Horses in Love, continued
          ...
          Karin is barely five ft high. I worried
          about her safety as she strode into the corral. She had called
          me just a few days before. "He's challenging me. I don't
          think I can leave him a stallion much longer." Yet despite
          her concerns, today she draped her arm over Tomorrow's neck and
          led him toward the gate. He didn't fight her. Evidently he approved
          of getting out of his pen .
          
            
              
                
                  
"Looks like he's going
                  to take awhile to figure things out."
                
              
            
          
          Why were we trying to breed him so young?
          We feared he and his dam might be the last alive of a herd of
          Spanish mustangs that looked very much like the Sorraia ponies
          of Spain. They had come to New Mexico with its first Spanish
          settlers in Don Juan de Onate's 1598 expedition. That first year
          Navajo raiders freed over a thousand of Onate's horses and mules.

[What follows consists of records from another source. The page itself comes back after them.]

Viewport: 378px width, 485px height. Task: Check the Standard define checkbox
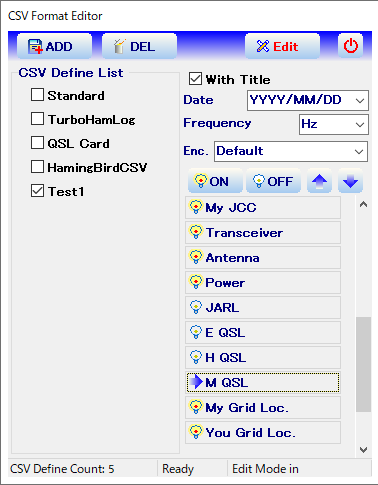point(37,95)
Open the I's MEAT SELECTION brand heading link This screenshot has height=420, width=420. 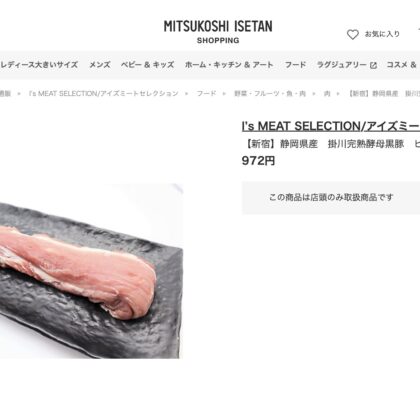331,126
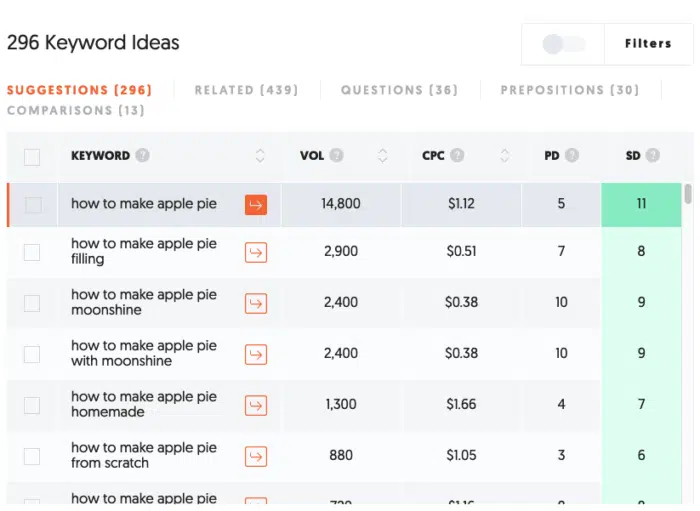Sort table by CPC column arrows

coord(504,156)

          For almost four centuries these horses
          lived in Navajo country, mostly running free. Navajos don't often
          build fences. They simply whistle up their horses.
          For centuries these horses shared the hardships
          of their human companions. They grew up fast in a land where
          blizzards, drought and killer buyers preyed on them. If they
          didn't reproduce by age two, they might fail to pass on their
          genes.
          In recent years a drought, continuing poverty
          and soaring prices for horse meat had decimated the herds.

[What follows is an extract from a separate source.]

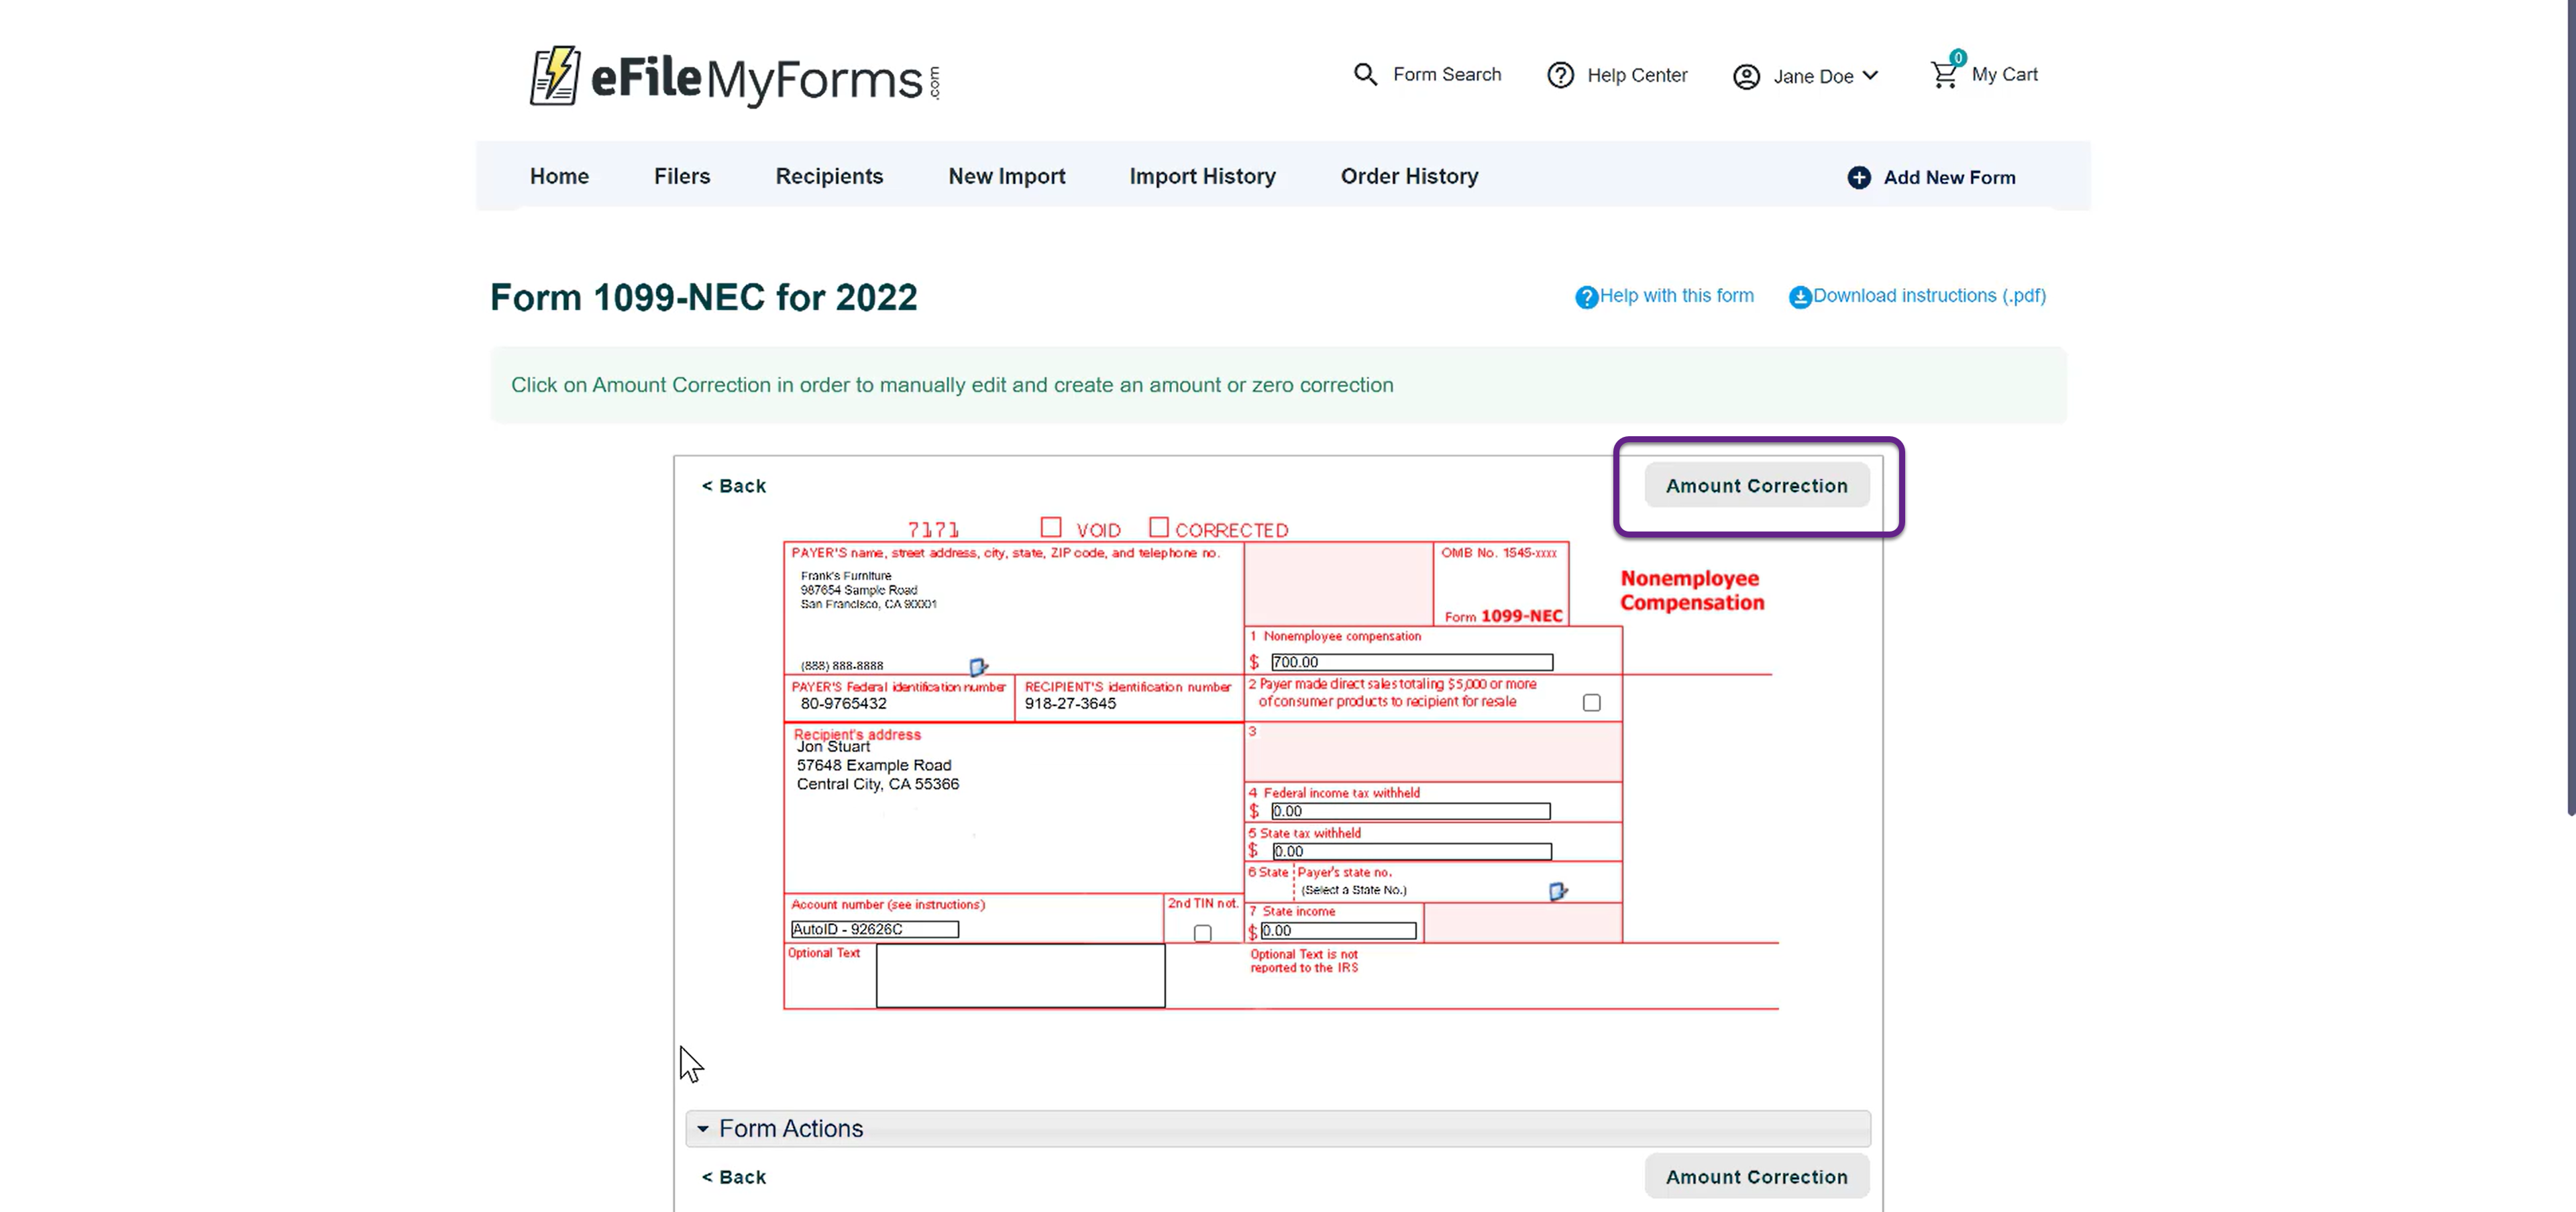Image resolution: width=2576 pixels, height=1212 pixels.
Task: Toggle the 2nd TIN not. checkbox
Action: [1202, 933]
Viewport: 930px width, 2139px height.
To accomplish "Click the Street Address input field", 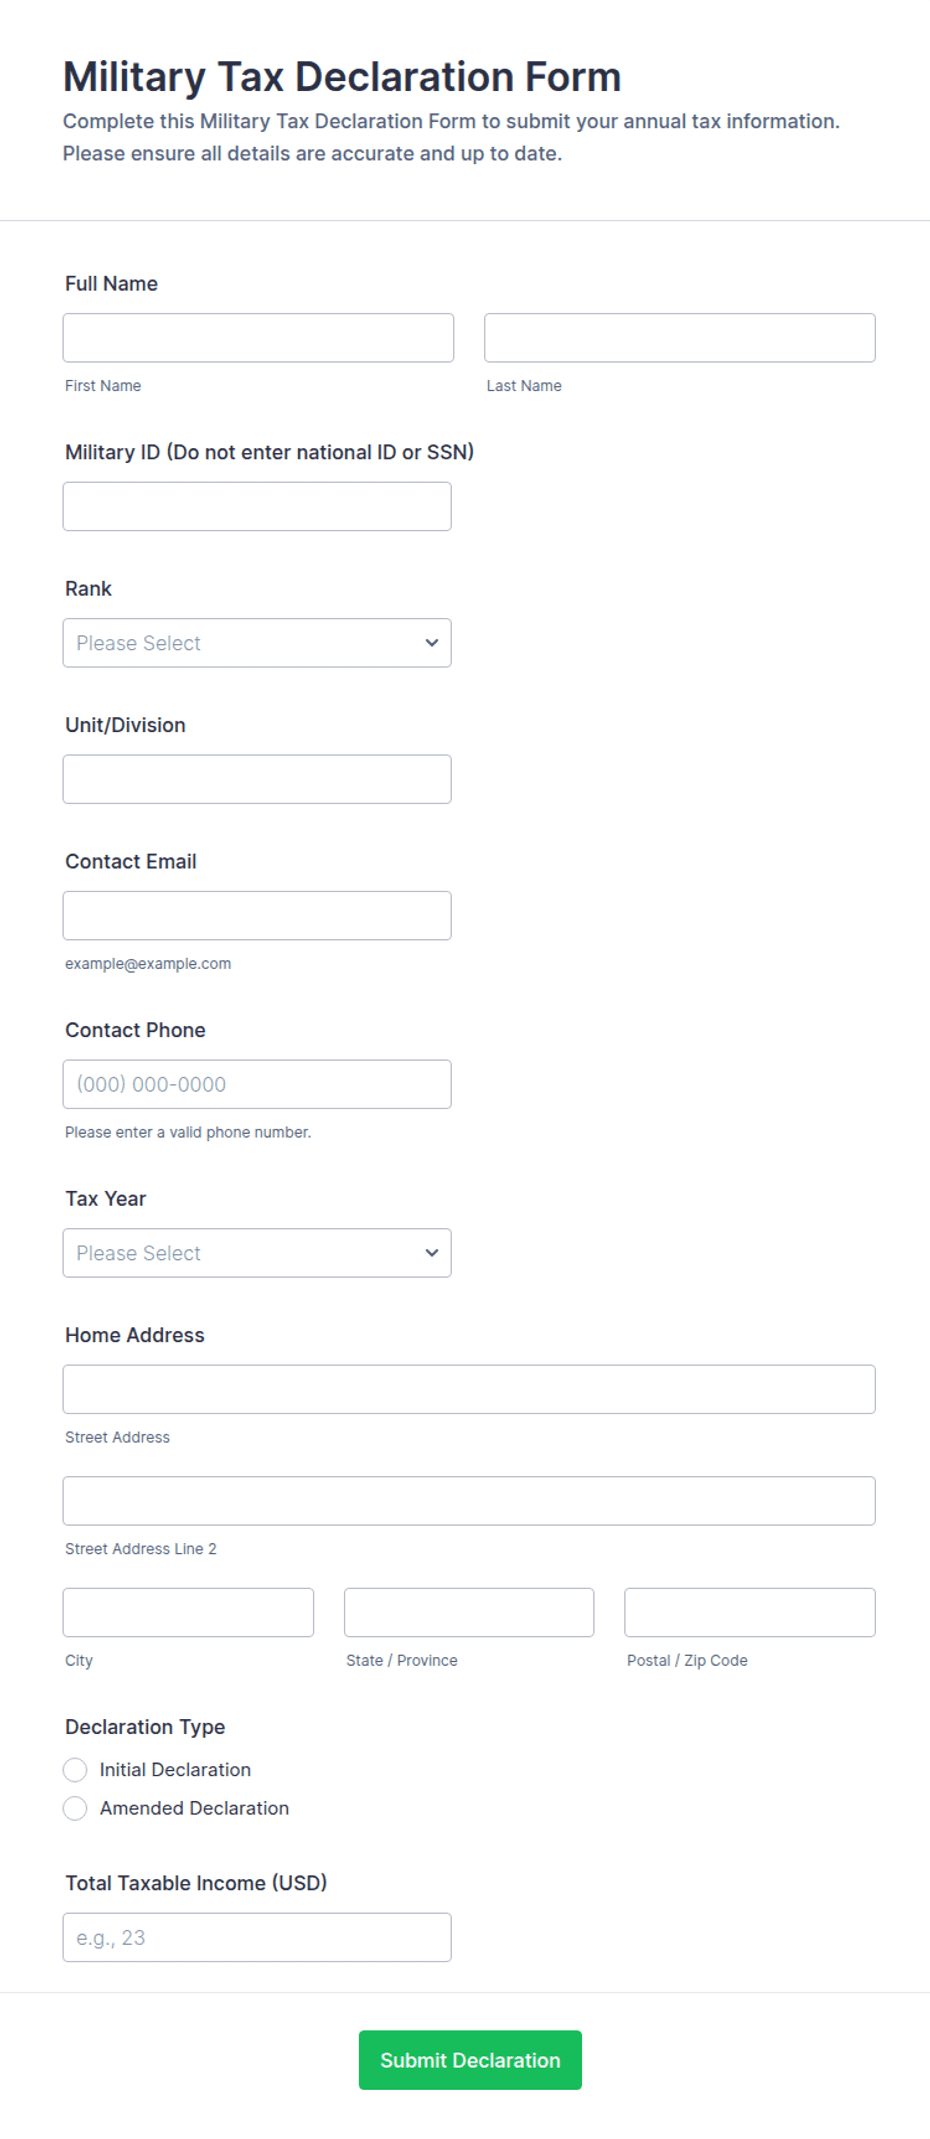I will 469,1390.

          That was why I had wanted to preserve Tomorrow's
          genes. Trying to breed him that young was my only option.
          
          Tomorrow at one year of age, beside
          his round pen. Photo courtesy Karin Begg.

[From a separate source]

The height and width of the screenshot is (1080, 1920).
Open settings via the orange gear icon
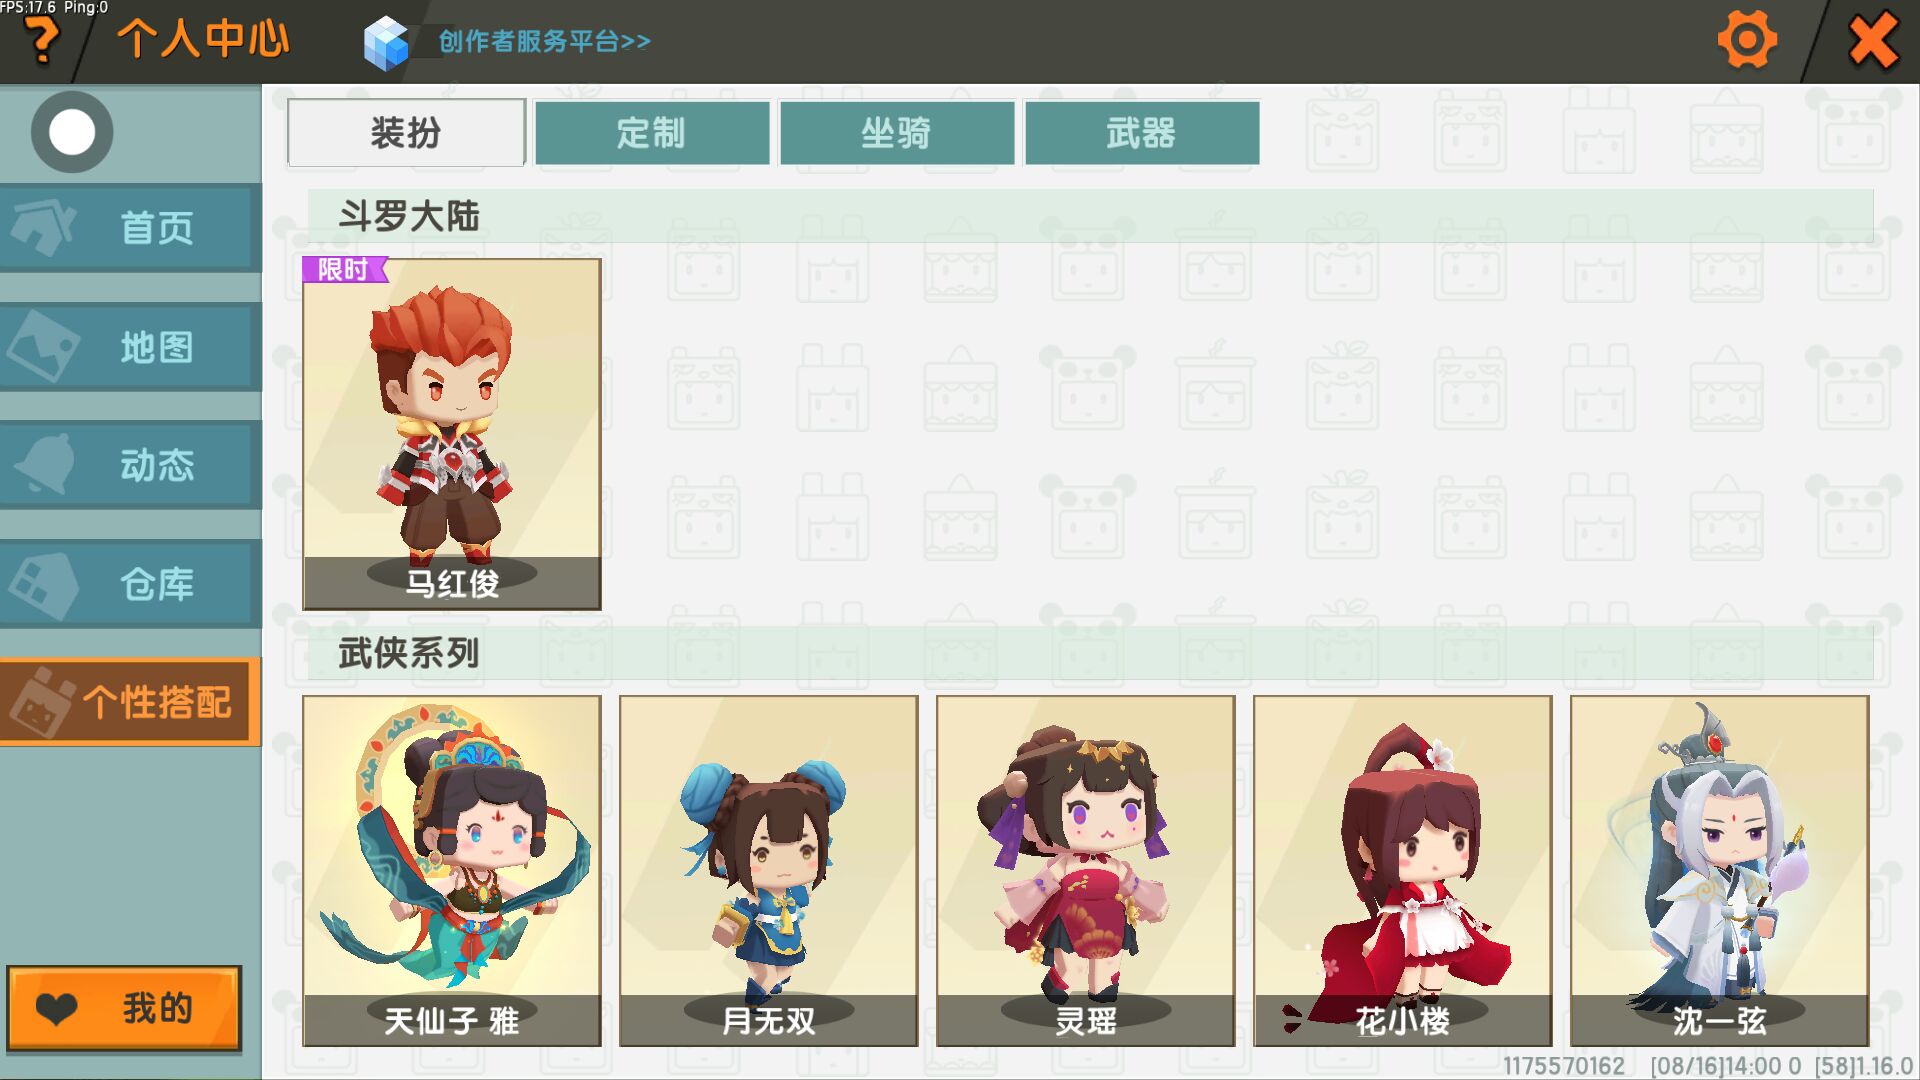[1746, 41]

          A few feet away, water gurgled in a dirt
          ditch acequia. A neighbor was irrigating her apple orchard, heavy
          with blossoms. Inside the orchard fence, on a bank above the
          spreading waters, two small mares stood side by side. One was
          gray, the other a cream-spotted zebra dun. They swished their
          tails, observing the unfolding love story.
          As Karin opened the gate, Tomorrow rushed
          from her enbrace to sidle up to Zebra. They nuzzled, flank to
          flank, rumbling sweet horse nothings. After a minute or two,
          Tomorrow seized Zebra's neck in his jaws, reared and straddled
          her withers (shoulders) with his front legs. He began poking
          two feet of erection against Zebra's ribs. She spread her hind
          legs, bracing under his buffeting.
          Karin rubbed her chin. "Looks like
          he's going to take awhile to figure things out."